Posts Tagged ‘Fisher Price’

Finally, MakerBotting A Melody!

This is the coolest thing in the world right now.

Remember those Fisher Price record players that pumped out jams like Mary Had A Little Lamb and, I dunno, the theme from Babar? They’re back, and ready for MakerBotting!

Instructables author fred27 has published a nice set of steps for producing custom records for these machines on a CNC mill. There is also an app for generating the music. It looks fairly simple, just drop in notes.

Here’s the thing: this was all done on a mill, but as Gizmodo points out, this is prime territory for a 3D printer like a MakerBot. Of course, longtime MakerBot community members will remember some of the serious research we have already done into 3D printable vinyl…

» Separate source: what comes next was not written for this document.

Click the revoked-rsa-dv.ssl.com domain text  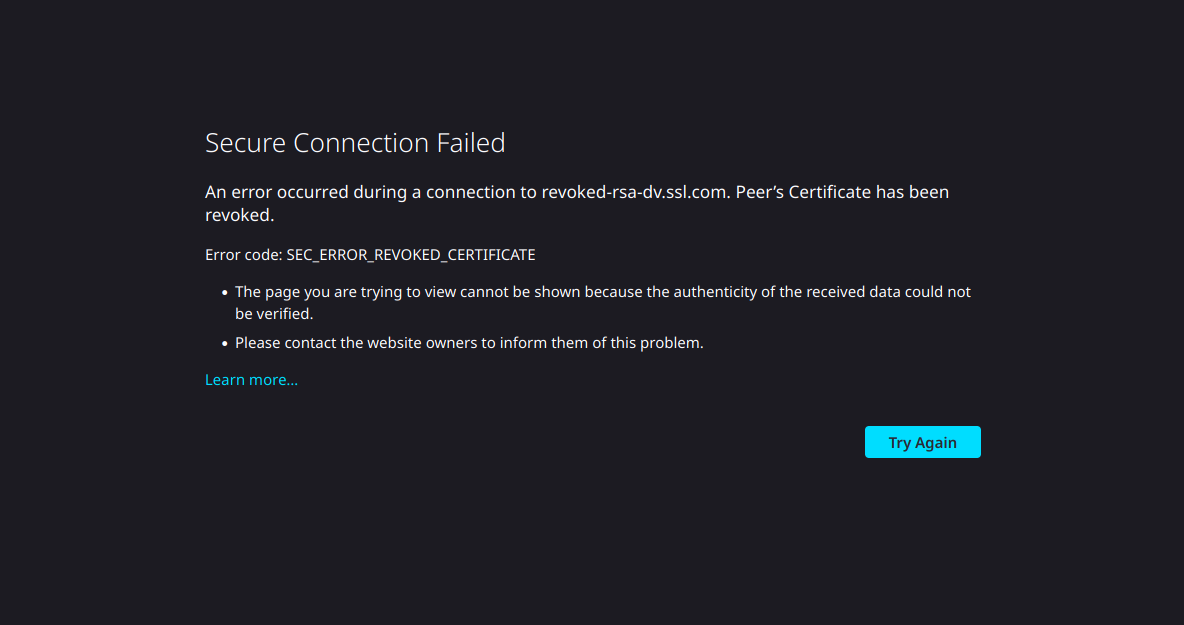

I read through the Instructable and noticed this bit of caution:

we will end up creating plastic pins around 1mm in size that trigger the music box hidden in the record player’s arm. I was worried about whether the extruded plastic technique used by most printers would give it the required strength.

 

Looking at the picture above, I feel confident a MakerBot could make these nubs more than strong enough to resist the music box mechanism. I’d suggest making this with higher infill settings to be sure.

But how to MakerBot this?

The gcode for milling these suckers is available from fred27, and the process would need to be converted. The Instructable provides the design file for the blank disc itself, but in order to be used with a MakerBot, you’d need the entire model with the music added in.

Fred27 says that in order to mill the disc at one time, you should use the gcode file marked “…(Full).nc”.

Aha! Maybe that’s the answer. If that gcode for the entire record, musical nubs included, can be converted back into a model, then that model can be sliced to provide appropriate instructions for the MakerBot.

This is the perfect opportunity to put a modern spin on an old toy, and Fred plans to submit it to the Make It Real Challenge.

So what tunes do you remember from these records, and which custom tunes would you make?